Importance de la conservation sous atmosphère modifiée des fruits tropicaux : application à la mangue

Marie-Noëlle Ducamp-Collin, Cirad-flhor


Pour la mangue, l'allongement de la durée de vie est destiné en particulier à améliorer la qualité des fruits exportés. En effet, ceux-ci sont bien souvent cueillis trop verts, ce qui donne des fruits de très mauvaise qualité et de maturation non satisfaisante. Il est donc important de pouvoir récolter des fruits plus mûrs, sans risque de pertes liées à la surmaturation en cours de transport.

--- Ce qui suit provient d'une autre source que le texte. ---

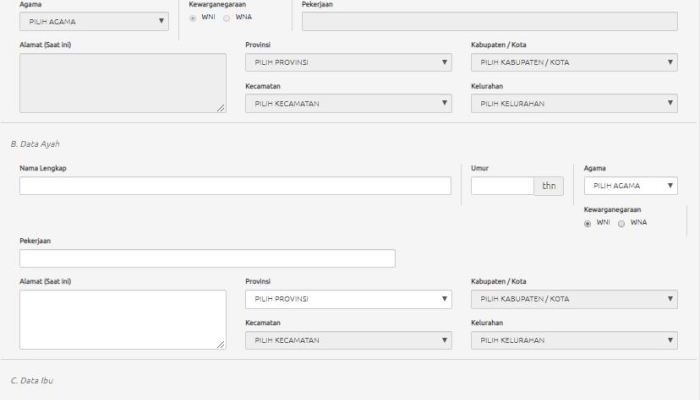Screen dimensions: 700x400
Task: Select WNI radio in the section above Data Ayah
Action: pos(193,18)
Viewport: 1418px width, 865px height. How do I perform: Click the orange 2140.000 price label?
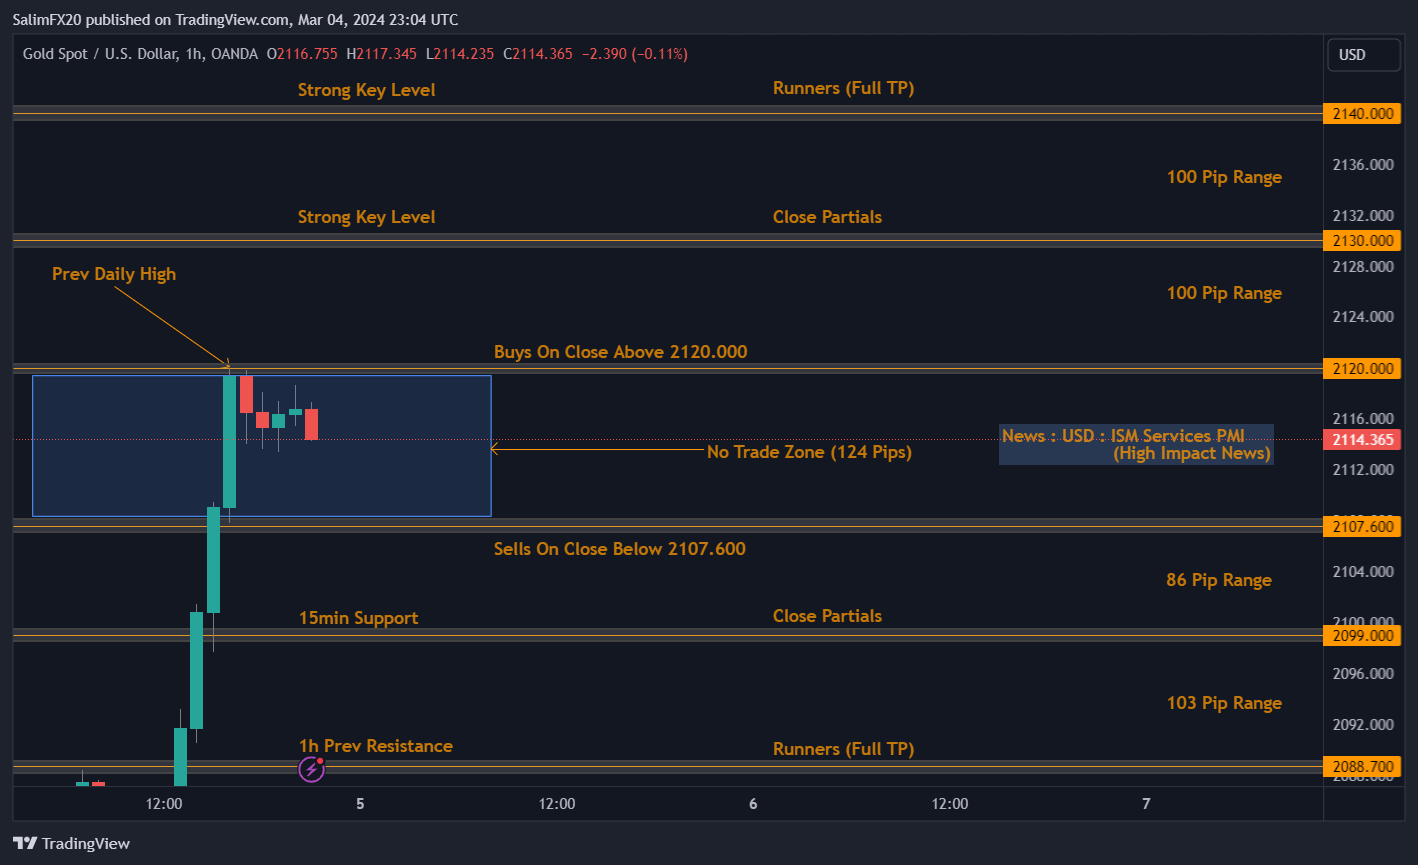click(1362, 113)
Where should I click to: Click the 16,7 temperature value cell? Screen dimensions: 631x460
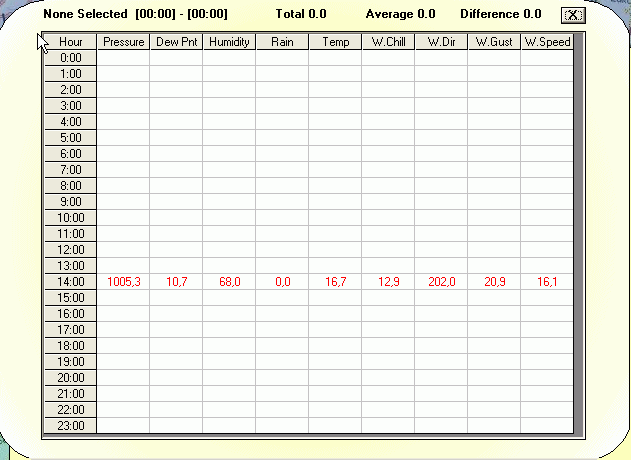click(x=335, y=282)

Conserver un fruit en atmosphère modifiée (AM) consiste à créer dans son environnement une atmosphère qui sera différente de l'air (21 % O2 et 0,03 % CO2). On va donc augmenter le taux de gaz carbonique et diminuer celui d'oxygène afin de ralentir le métabolisme global du fruit (tant respiratoire que biochimique). Cette atmosphère se crée lorsque l'équilibre s'établit entre la respiration du fruit (tout fruit continue à être vivant après la récolte et continue à respirer) et l'emballage autour de lui. D'après quelques résultats de mesures de respiration effectuées en fonction des variétés de mangue, on peut constater que ces intensités respiratoires (IR) peuvent varier du simple au double (cas de la comparaison entre les variétés Keitt et Kent). On a pu noter aussi que le quotient respiratoire (QR) était extrêmement différent en fonction de la variété. Des études complémentaires nous ont permis de démontrer que ce facteur était lié à l'état de maturité du fruit et non à la variété elle-même. Cet " emballage " permettant la création de l'AM peut être formé d'un film plastique, dont les caractéristiques permettront de déterminer l'atmosphère environnante, ou d'un enrobage jouant le même rôle, mais qui est déposé à la surface du fruit directement en contact avec l'épiderme. Le film plastique peut être de composition variable, entraînant des perméabilités aux gaz différentes. Le fait de laisser passer de façon plus ou moins privilégiée l'oxygène et le gaz carbonique provoquera la variation de l'atmosphère.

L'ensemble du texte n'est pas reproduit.